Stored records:
#####

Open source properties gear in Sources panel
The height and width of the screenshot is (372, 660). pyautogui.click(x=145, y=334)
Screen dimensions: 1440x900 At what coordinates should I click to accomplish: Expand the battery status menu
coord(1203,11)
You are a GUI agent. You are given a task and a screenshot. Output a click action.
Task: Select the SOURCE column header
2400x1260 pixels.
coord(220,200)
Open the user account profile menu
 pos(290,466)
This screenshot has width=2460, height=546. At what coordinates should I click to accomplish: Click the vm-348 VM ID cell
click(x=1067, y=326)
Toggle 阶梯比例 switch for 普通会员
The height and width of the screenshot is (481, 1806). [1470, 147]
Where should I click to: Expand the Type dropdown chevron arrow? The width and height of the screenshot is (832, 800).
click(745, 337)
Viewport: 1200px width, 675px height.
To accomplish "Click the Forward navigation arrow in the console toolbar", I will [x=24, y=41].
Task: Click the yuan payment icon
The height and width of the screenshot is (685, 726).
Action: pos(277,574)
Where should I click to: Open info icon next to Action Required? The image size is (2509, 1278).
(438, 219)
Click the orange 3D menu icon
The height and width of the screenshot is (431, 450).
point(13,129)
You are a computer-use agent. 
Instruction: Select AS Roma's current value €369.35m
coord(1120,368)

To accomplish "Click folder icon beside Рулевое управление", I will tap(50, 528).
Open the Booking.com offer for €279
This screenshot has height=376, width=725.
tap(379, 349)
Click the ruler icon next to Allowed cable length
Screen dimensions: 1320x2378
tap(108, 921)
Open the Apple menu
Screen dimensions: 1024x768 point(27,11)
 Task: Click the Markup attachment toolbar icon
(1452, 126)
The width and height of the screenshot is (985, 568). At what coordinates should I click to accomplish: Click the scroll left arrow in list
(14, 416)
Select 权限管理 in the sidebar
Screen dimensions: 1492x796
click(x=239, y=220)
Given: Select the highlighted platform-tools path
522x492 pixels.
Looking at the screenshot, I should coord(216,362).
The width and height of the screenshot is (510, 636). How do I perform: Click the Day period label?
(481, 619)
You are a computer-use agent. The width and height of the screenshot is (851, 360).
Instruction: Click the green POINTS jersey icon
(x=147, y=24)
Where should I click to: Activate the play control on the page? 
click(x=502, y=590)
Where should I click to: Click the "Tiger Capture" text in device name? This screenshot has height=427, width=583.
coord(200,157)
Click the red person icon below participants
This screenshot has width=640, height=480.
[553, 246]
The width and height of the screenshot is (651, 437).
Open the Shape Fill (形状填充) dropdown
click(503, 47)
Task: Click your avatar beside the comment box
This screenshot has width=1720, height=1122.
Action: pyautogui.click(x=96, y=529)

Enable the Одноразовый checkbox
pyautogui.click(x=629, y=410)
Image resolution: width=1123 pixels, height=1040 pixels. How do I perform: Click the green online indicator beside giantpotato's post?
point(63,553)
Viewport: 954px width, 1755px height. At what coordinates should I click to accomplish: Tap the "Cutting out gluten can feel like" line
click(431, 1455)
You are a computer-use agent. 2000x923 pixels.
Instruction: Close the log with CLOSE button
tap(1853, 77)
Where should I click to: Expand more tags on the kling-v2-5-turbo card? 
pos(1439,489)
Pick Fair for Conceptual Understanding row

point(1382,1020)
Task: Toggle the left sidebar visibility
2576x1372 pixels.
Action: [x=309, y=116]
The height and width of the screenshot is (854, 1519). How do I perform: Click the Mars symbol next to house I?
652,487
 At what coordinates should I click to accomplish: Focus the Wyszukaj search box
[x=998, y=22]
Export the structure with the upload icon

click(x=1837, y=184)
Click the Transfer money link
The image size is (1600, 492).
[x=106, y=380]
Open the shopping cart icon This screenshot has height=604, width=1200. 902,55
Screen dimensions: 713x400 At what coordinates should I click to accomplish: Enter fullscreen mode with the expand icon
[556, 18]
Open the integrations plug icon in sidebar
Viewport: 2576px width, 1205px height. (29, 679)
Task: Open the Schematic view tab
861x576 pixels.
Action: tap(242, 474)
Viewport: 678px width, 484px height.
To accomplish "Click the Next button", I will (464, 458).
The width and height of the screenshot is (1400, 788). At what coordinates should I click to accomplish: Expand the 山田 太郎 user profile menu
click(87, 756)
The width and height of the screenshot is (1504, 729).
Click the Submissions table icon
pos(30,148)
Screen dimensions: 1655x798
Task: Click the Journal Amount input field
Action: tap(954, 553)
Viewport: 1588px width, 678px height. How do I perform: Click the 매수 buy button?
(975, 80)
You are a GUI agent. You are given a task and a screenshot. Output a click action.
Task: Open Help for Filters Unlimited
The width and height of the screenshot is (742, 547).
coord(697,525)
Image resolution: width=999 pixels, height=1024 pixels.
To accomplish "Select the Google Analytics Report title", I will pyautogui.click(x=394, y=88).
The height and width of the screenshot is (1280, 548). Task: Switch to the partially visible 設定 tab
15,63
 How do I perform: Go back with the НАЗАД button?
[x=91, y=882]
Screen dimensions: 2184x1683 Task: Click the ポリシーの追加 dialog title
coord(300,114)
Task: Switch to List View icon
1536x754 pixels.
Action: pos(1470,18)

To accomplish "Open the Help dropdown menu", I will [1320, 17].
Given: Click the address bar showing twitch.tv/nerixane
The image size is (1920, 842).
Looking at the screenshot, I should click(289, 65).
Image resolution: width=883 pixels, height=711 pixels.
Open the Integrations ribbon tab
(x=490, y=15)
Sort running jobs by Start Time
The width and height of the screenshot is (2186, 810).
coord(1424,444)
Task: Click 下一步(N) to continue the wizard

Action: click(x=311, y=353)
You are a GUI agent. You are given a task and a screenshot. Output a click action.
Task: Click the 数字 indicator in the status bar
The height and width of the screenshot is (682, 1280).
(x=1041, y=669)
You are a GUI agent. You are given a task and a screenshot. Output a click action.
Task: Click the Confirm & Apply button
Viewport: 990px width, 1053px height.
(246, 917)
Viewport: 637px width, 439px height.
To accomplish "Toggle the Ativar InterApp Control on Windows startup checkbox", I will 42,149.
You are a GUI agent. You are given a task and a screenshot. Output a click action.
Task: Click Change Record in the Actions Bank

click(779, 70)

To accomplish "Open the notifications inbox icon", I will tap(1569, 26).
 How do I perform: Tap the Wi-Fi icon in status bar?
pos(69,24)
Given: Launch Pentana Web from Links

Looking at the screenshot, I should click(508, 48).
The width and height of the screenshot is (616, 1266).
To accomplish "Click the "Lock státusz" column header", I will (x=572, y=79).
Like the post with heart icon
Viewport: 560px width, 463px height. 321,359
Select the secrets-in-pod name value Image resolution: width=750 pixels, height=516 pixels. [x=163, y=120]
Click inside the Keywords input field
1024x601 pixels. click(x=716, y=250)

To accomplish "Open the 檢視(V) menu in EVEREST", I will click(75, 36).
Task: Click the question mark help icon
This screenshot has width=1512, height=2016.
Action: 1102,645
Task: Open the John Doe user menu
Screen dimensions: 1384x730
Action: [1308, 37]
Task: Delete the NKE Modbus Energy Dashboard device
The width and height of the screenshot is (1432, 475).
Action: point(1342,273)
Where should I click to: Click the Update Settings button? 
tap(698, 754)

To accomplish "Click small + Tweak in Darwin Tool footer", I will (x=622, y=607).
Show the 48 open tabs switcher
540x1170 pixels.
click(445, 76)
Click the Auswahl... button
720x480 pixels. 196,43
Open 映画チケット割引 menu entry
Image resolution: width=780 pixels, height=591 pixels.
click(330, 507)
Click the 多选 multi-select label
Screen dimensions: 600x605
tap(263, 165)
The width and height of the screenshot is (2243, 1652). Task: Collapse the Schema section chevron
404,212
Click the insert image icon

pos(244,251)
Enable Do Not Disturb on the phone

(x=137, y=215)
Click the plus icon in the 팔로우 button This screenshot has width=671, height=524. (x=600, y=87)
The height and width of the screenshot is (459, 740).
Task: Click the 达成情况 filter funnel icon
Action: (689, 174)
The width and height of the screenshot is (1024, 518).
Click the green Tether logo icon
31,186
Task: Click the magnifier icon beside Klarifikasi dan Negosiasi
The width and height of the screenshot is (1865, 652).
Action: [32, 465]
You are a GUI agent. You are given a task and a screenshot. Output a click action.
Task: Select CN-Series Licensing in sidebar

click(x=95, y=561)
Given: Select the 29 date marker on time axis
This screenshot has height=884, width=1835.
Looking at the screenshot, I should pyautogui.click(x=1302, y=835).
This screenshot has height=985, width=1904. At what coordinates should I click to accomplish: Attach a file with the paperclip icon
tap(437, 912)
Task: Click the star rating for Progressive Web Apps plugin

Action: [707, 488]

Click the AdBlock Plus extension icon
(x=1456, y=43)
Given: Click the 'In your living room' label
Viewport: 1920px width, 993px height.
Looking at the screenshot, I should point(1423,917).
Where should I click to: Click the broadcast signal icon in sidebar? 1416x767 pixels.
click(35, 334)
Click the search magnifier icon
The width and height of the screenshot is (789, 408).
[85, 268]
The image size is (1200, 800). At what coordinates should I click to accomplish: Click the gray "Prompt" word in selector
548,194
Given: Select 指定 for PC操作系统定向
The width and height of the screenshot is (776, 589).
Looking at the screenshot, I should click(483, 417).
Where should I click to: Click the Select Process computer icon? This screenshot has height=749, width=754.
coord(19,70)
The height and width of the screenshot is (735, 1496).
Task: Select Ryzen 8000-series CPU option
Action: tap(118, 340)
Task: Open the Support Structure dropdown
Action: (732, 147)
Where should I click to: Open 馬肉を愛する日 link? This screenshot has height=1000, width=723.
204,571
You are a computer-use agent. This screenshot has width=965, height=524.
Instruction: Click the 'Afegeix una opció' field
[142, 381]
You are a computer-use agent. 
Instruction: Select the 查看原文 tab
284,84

#####

### ASSIGNMENT:
Starting at the first line of the records above, please copy each line exactly until you reach the line containing "Viewport: 1200px width, 675px height.". Include that line and stop there.

### SOLUTION FOR THIS PROBLEM:
Open source properties gear in Sources panel
The height and width of the screenshot is (372, 660). pyautogui.click(x=145, y=334)
Screen dimensions: 1440x900 At what coordinates should I click to accomplish: Expand the battery status menu
coord(1203,11)
You are a GUI agent. You are given a task and a screenshot. Output a click action.
Task: Select the SOURCE column header
2400x1260 pixels.
coord(220,200)
Open the user account profile menu
 pos(290,466)
This screenshot has width=2460, height=546. At what coordinates should I click to accomplish: Click the vm-348 VM ID cell
click(x=1067, y=326)
Toggle 阶梯比例 switch for 普通会员
The height and width of the screenshot is (481, 1806). [1470, 147]
Where should I click to: Expand the Type dropdown chevron arrow? The width and height of the screenshot is (832, 800).
click(745, 337)
Viewport: 1200px width, 675px height.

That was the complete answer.